▸ Task description
Pick out each line of the data below that contains the word "element" and copy those lines in full.

● ● ● ● ● ● ●

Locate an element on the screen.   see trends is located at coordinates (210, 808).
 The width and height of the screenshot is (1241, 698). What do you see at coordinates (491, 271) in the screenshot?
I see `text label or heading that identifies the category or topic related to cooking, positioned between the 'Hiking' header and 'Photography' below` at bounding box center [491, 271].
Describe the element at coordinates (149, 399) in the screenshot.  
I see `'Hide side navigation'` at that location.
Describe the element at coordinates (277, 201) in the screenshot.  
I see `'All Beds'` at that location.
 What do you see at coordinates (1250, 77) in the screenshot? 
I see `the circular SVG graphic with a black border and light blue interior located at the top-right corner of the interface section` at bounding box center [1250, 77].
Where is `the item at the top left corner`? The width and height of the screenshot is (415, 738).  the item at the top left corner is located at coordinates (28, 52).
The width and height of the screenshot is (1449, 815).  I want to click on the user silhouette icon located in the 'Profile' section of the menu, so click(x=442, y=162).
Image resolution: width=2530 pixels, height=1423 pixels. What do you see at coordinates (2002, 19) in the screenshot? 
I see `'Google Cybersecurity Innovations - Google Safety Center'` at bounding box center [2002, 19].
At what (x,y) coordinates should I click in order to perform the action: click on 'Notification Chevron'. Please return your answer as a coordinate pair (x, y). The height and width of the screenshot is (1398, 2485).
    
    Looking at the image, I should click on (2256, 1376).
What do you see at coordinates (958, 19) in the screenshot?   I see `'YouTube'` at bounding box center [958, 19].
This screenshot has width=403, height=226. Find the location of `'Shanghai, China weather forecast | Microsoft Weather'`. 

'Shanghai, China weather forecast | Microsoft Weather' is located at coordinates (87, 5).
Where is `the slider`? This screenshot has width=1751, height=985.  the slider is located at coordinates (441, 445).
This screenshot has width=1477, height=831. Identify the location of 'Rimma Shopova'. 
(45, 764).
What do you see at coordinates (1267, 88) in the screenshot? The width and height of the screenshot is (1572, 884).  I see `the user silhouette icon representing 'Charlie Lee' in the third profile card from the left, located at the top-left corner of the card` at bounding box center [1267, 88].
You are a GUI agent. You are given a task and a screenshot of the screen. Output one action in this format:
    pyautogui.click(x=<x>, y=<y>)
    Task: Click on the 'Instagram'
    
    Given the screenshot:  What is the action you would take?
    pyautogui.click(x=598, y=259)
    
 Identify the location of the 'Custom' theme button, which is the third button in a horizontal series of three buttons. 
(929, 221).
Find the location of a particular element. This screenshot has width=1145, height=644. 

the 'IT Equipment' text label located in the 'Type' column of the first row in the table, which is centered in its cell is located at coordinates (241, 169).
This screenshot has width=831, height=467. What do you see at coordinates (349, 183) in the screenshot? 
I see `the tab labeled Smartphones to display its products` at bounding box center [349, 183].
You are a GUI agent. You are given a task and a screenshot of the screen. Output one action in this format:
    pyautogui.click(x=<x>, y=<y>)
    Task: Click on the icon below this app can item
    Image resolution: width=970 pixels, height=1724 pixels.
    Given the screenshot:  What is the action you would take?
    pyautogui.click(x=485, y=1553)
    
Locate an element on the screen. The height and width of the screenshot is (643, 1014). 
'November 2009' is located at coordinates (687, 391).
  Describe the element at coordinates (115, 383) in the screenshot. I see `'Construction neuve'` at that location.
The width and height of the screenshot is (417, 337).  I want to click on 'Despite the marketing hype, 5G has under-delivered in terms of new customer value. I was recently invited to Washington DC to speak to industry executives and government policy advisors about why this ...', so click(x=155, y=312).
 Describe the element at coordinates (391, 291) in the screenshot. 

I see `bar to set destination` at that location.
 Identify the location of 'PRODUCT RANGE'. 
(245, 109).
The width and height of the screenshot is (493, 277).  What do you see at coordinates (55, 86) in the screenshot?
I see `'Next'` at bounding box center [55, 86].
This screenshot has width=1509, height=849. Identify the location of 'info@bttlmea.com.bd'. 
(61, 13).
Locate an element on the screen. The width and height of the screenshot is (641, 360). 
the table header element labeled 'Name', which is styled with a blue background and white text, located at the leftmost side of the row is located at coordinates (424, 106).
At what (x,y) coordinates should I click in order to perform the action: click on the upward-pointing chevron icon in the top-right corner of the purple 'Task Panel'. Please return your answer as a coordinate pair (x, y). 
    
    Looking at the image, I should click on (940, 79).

● ● ● ● ● ● ●

▸ Written solution
Locate an element on the screen.   see trends is located at coordinates (210, 808).
Describe the element at coordinates (149, 399) in the screenshot.  
Describe the element at coordinates (277, 201) in the screenshot.  
Find the location of a particular element. This screenshot has width=1145, height=644. 
Locate an element on the screen. The height and width of the screenshot is (643, 1014). 
  Describe the element at coordinates (115, 383) in the screenshot. I see `'Construction neuve'` at that location.
 Describe the element at coordinates (391, 291) in the screenshot. 
Locate an element on the screen. The width and height of the screenshot is (641, 360). 
the table header element labeled 'Name', which is styled with a blue background and white text, located at the leftmost side of the row is located at coordinates (424, 106).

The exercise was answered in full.